Quick Questions with Willie Coffey

Under the spotlight: Willie Coffey Co-op Connection: Scottish National Party Member of the Scottish Parliament for Kilmarnock and Loudoun and founder of the cross-party group on co-ops Area...

DAVE BOWMAN: It’s the 250th anniversary of the Fenwick Weavers next year. How will this be marked?

WILLIE COFFEY: The team in Fenwick are working on a great celebration of the beginning of the Co-operative Movement; this will centre round the signing of a Fenwick charter for co-operatives. Fenwick has a long way to go to match the profile of Rochdale, but they have made great progress in recent years. I am sure 2011 and the Year of Co-operatives in 2012 will increase Fenwick’s profile. I see Fenwick and Rochdale playing their part in building a great Movement.
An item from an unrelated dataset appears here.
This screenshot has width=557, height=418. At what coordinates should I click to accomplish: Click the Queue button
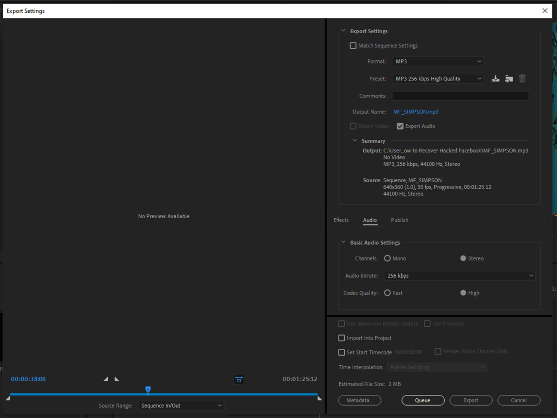point(423,400)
Recognising one doesn’t devalue the other.

 

DB: Is the Scottish Government and/or the cross-party co-operatives group at Holyrood providing any support?
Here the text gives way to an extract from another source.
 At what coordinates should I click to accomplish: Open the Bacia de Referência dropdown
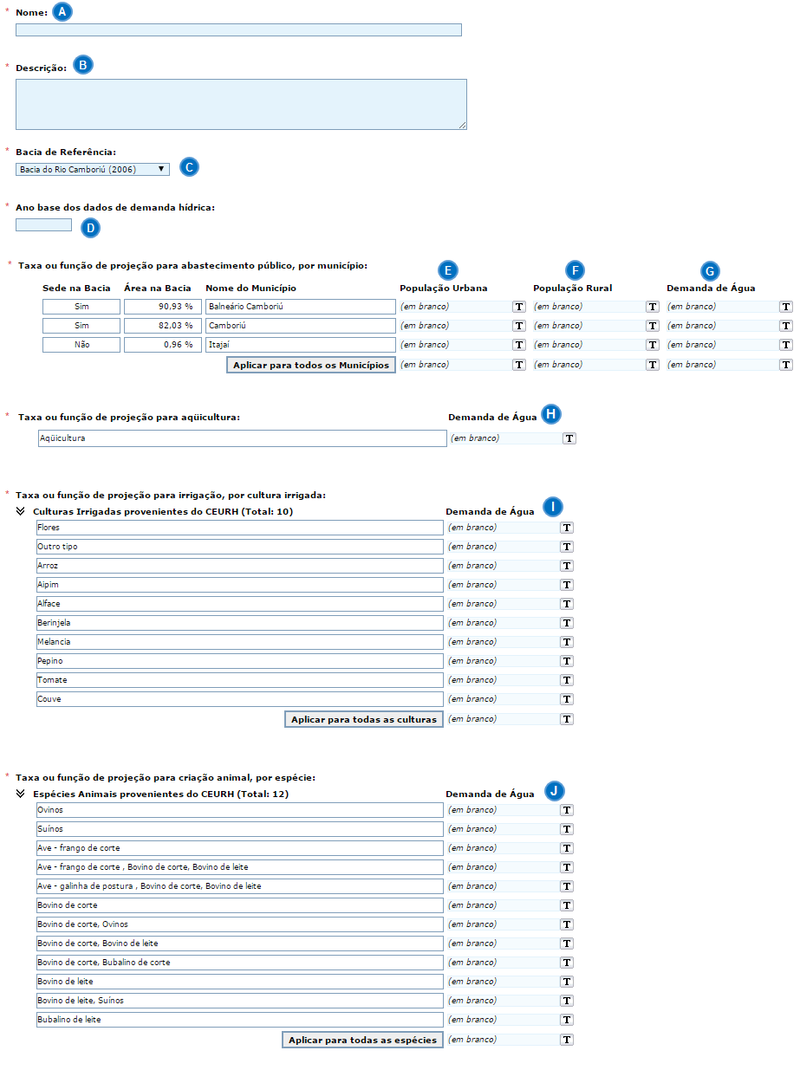93,170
WC: Fenwick is getting support from the Scottish Government all the way up to the First Minister. The group has had financial support from Co-operative Development Scotland, but has yet to apply for funding for the 250th anniversary events. There is huge interest in 2011 and the Parliament is proving a great platform for Fenwick, whose members are active in the cross-party group.

 

DB: It’s almost two years since you launched the co-operatives group in the Scottish Parliament, so what has been its biggest achievement and biggest disappointment?
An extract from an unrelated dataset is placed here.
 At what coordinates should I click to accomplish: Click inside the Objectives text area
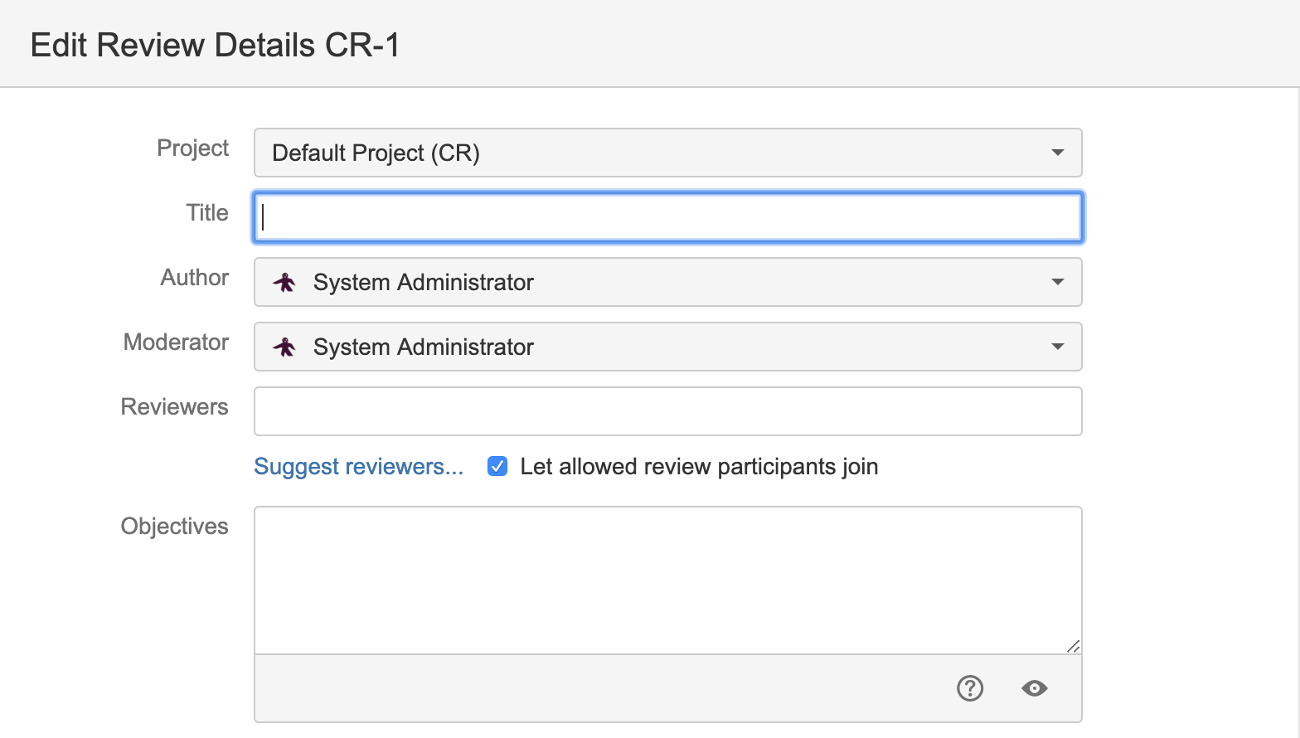point(667,580)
WC: The early achievements have been the demonstration of support for co-operatives right across the parliament and being able to stimulate access to MSPs for a wide range of co-operatives. My disappointment is in realising how long it will take to root out some of the barriers facing co-operatives. We are currently focusing on co-operative housing; this has been pushed to the margins of the UK’s housing system, but offers a real solution for many communities.

 

DB: Why does the SNP not have a spokesman on co-ops at Westminster and do you think a cross-party group on co-ops will ever be set up in the UK Parliament?

WC: Like other opposition parties, the SNP spokesmen at Westminster match government portfolios. Co-operative models just don’t get the support they deserve at Westminster, which has led to the virtual disappearance of mutuals from the UK’s banking sector. More cross-party working can only help co-operatives and I am glad to hear there are now cross-party initiatives in the Welsh and Northern Ireland Assemblies. It would be good to see Westminster catch up.

 

DB: As a nationalist MSP, how do you counter the argument that Scottish independence will damage the cause of co-operation across the nations of the UK?

WC: Funnily enough, that is not an argument I hear much of except from Scotland’s more conservative forces who support the status quo. Co-operation is about coming together as equals to pursue common goals. Therefore, when nations work together voluntarily — through the British-Irish Council for example — they strengthen co-operation, not weaken it. We have just seen the passing of Jimmy Reid; an inspirational figure for Scots and internationally. Jimmy believed that Scotland’s independent voice could be a force for good in the world and I am sure others agree with him.

 

DB: Will the SNP conference in October feature any debates or motions of interest for Co-op-minded people?

WC: Banking reform needs to be top of our agenda. Scotland played a key role in developing mutual finance. For 200 years, mutual societies were important to families looking to save for the future. The UK government’s hostility to mutualism from Thatcher onwards has been very damaging. We need to rebuild savings institutions people can trust and I am sure the SNP conference will address this.

 

DB: And finally, when will the SNP Government hold a referendum on Scottish independence?

WC: The Scottish Government has worked hard for three years to get its legislation and budgets passed from its position as a minority government. They succeeded in delivering on manifesto commitments where many thought they would fail. When they bring forward the referendum legislation it will be because they judge it the right time to build a progressive coalition to give the people of Scotland the right to choose their own future.